Experts weighed in following the hearing.

Princeton historian Julian Zelizer wrote, "The theme of today's 1/6 committee: the multi-part plan wasn't chaos, it wasn't 'delusion,' nor was it a leader who lost control of events. This was a premeditated, coordinated, and intentional effort to overturn an election that Trump and his team understood he had lost."

Harvard Law Prof. Laurence Tribe noted, "two bipartisan 9-0 votes against Donald J. Trump today, one 9-0 vote by SCOTUS, the other 9-0 by the Select Committee to Investigate the Insurrection. A bad day for Trump, a good day for the Rule of Law."

He noted Trump telling Cassidy Hutchinson, "I don't want people to know we lost."

"This cinches his guilty state of mind.

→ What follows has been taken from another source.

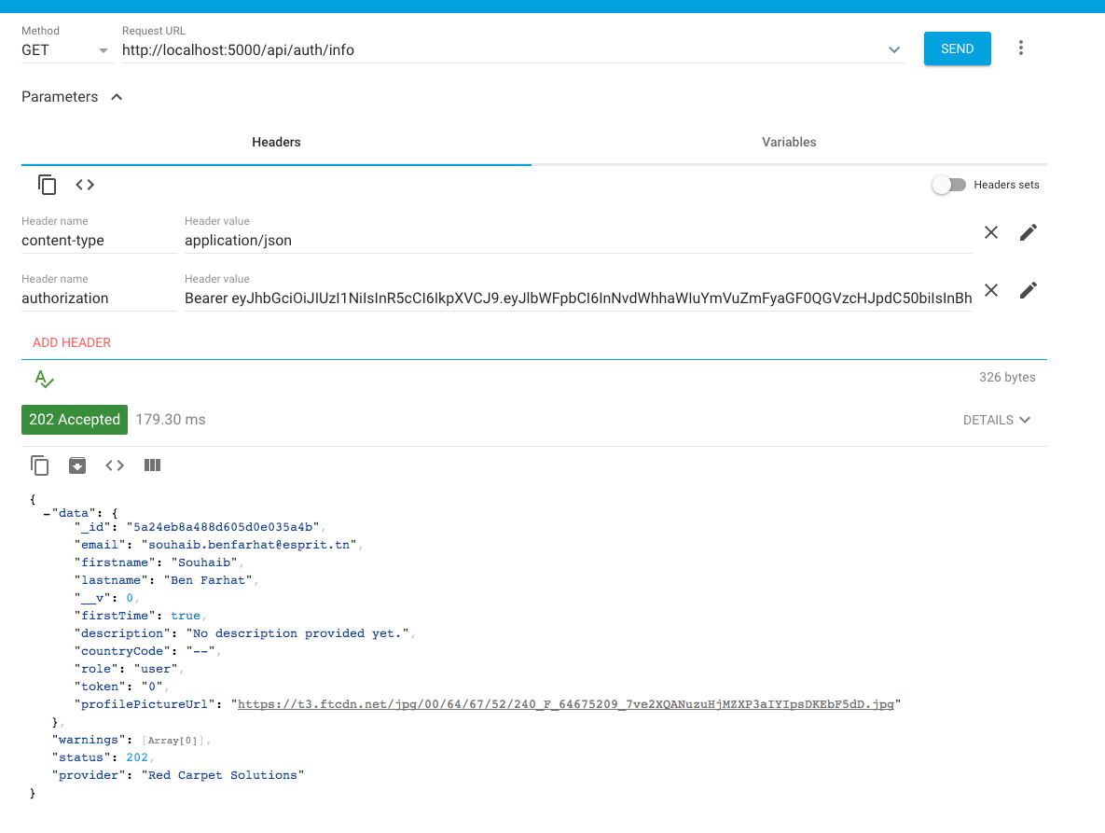Copy the response body
The width and height of the screenshot is (1105, 833).
click(x=39, y=465)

No doubt left," Tribe wrote. "Trying to defraud us all."

"After today’s public hearing, one more thing is clear: It won’t be enough for AG Merrick Garland to approve indictments of Trump related to Mar-a-Lago & obstruction," he explained. "He will have to approve indictments for trying to overthrow the election, seditious conspiracy, and insurrection."

Trump almost got away with it.

"Trump knew that violence on Capitol Hill on January 6, 2021, might give him a pretext to declare martial law and invoke other authoritarian powers in an effort to hang on to the Presidency," presidential historian Michael Beschloss said.

He explained, "If the January 6 attack on the Capitol and Congress had turned into a hostage crisis or, God forbid, assassinations of members of Congress, Trump would probably have declared that he needed to take increased Presidential power in order to ' restore order.' And if the physical Electoral Vote ballots were destroyed at the Capitol on January 6, as some of the attackers seemed eager to do, Trump might have announced that no President had been chosen and that he would occupy the vacuum."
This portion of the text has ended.